Ты знаешь, конечно, что вокруг, в бескрайнем пространстве, кружат миллионы небесных тел; что фирма, в которой ты служишь, всего лишь крохотная песчинка в сонме миров; этой мыслью ты силишься подавить чувство жгучей обиды - но тщетно: душа не приемлет ее. Под конец ты плотно прирастаешь к своей песчинке, сживаешься с ее суточным ритмом и больше всего на свете страшишься потерять "твердый оклад" и оказаться выброшенным в зияющую пустоту, где неведомыми путями мчатся громадные планеты, где нет ни ночи, ни дня.

В центре мироздания восседает владелец фирмы, он грузно покоится в кресле, у заповедного письменного стола. Он-то и платит тебе скудное жалованье, без которого, однако, нет ни жизни, ни света; ты во всем приноравливаешься к нему, сознавая свое ничтожество перед ним, и послушно описываешь вокруг него положенные круги, но и тут нужна осторожность: умный человек не станет слишком часто попадаться ему на глаза - иному небезопасно узреть сияние, которое излучает его лицо. Одни лишь ближайшие помощники шефа заходят к нему без страха, что его сияние их ослепит, всех прочих уже сам кабинет повергает в трепет - блеск красного дерева, золото багетов, зелень пальмы, громада кресла, узоры ковра…

Разумеется, кое у кого из нас тоже есть дома схожие вещи, но в конторе они обретают символический смысл атрибутов власти. Даже старший конторщик Альбек и тот владеет всего лишь одним-единственным креслом и скромным ковриком, а нижестоящим и этого не дозволено. Какое-то время на моем рабочем столе стояла вазочка с душистым горошком. Я вовсе не думал кого-то этим дразнить, я просто купил цветы потому, что влюбился в девушку, которая носила платья нежных тонов. Но мой поступок перетолковали по-своему, на цветы же поглядывали молча и многозначительно и в мое отсутствие без конца судачили о них. Будто невидимая рука обхватила стебли и все сжимала и сжимала их, пока они не исчезли.

Нас было четырнадцать человек, четырнадцать единиц мироздания, но только двоим выпала честь непосредственно вращаться вокруг Солнца. Ближнюю орбиту занимал старший конторщик Альбек, который вел текущие дела фирмы. Но его импозантный пиджак редко показывался в низших регионах, и, когда нужно было обратиться к нему, нам надлежало сначала доложить о себе в приемной и затем несколько минут дожидаться аудиенции. Помимо этого непременного срока ожидания, отражавшего социальную дистанцию между ним и нами, Альбек присвоил себе еще и ряд других привилегий, внушавших благоговение и зависть: за работой он курил сигары, а кофе к завтраку ему подавали на подносе прямо в кабинет.

Чуть дальше в мировом пространстве - этаким Марсом, озаряемым грозными красными и зелеными вспышками, - кружил управляющий Феддерсен. Феддерсен был вездесущ: орбита его имела форму эллипса, но он то и дело позволял себе отклоняться от курса и, точно комета, неожиданно появлялся то тут, то там, за что все ненавидели его и боялись как истинно злого духа фирмы "Бумага Больбьерга".
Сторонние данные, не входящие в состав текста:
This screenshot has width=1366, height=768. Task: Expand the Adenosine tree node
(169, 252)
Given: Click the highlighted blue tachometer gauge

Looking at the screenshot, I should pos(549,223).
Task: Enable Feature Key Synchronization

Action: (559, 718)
Всякий раз, когда ты меньше всего мог этого ожидать, он вдруг возникал за твоей спиной с часами, карандашом и записной книжкой в руках. А стоило ему застигнуть тебя за частным разговором по телефону, как он тотчас становился рядом и ждал, постукивая карандашом по столу. Даже в обеденный перерыв, когда рядовым служащим разрешалось курить во дворе, достаточно было ему показаться в окне, и тотчас рядовые смолкали и прятали сигареты - кто в ладони, а кто за спиной. Его колючий, беспощадный взгляд выдавал странную особенность его мозга: этот мозг был в точности подобен американскому электронному устройству и, как оно, беспрерывно посылал в пространство тайные сигналы, загадочные красные и зеленые вспышки.
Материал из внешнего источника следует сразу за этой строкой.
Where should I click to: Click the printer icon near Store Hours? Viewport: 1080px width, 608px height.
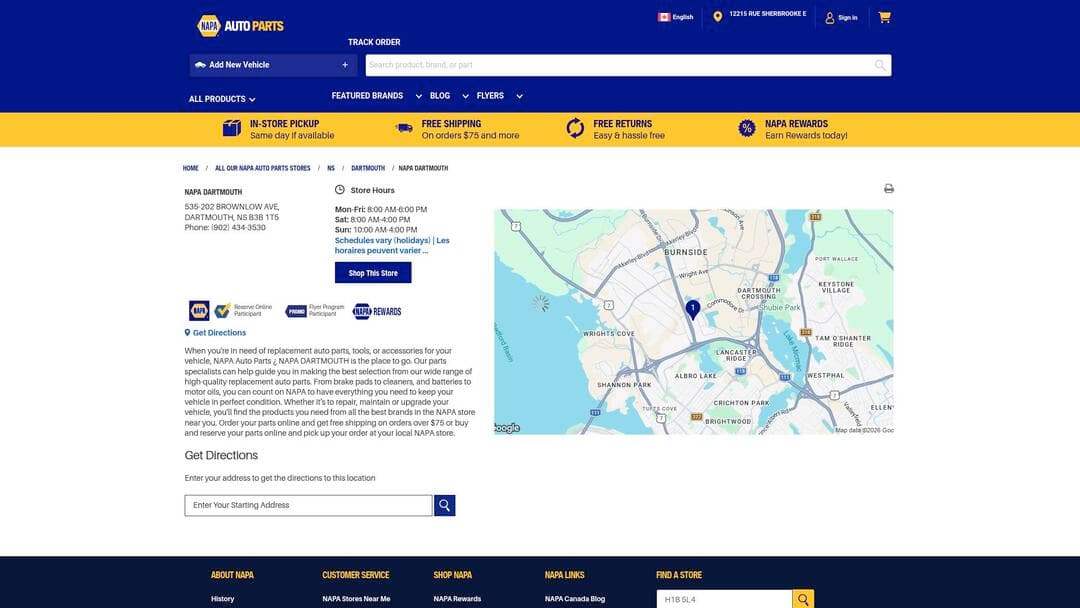[886, 186]
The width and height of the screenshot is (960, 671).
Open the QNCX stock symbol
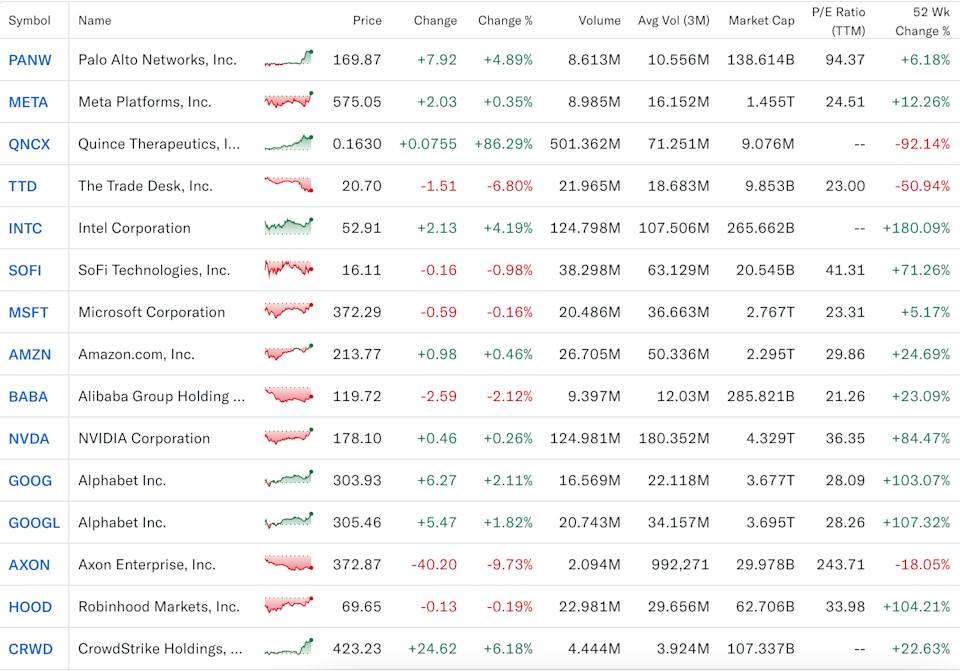pyautogui.click(x=29, y=144)
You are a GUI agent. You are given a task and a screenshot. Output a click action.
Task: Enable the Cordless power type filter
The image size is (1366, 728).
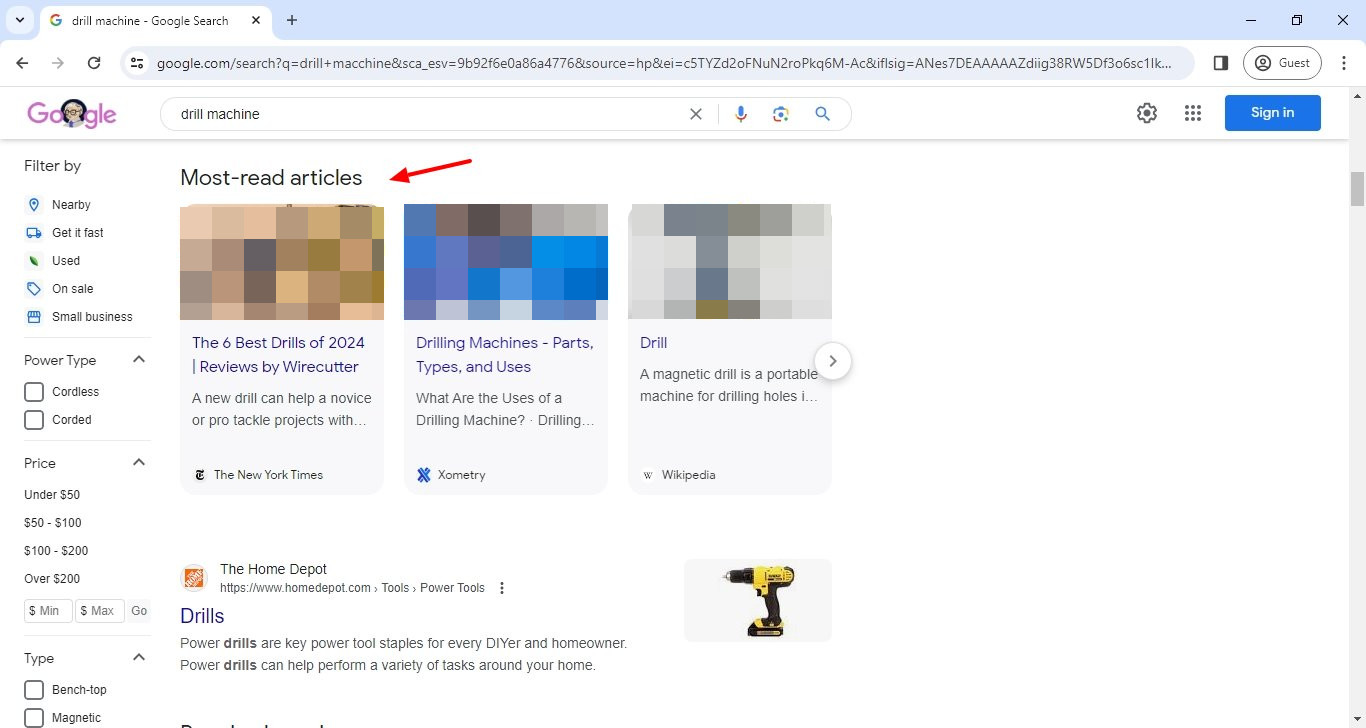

Феддерсен был немногословен, но стоило ему раскрыть рот, и собеседнику казалось, будто ему тычут в нос кулаком; голос его резал и жег, как пламя паяльной лампы, в единый миг сметая все доводы и оправдания подчиненных. Об этом человеке судачили шепотом, с замиранием в сердце и резью в желудке, когда удавалось перекинуться двумя-тремя словами в темных коридорах подвала, где шелестел сквозной ветер, холодный и безжалостный, как людская молва. Но никто никогда не мог утверждать с уверенностью: то-то и то-то сказал Феддерсен, то-то и то-то он сделал. Видели лишь, что возникал и исчезал он внезапно, следуя своими неисповедимыми путями, и был он ужасен, весь начиненный зловещим знанием о каждом из нас - кого уволят, кому понизят оклад, - может, даже знанием о самом хозяине фирмы!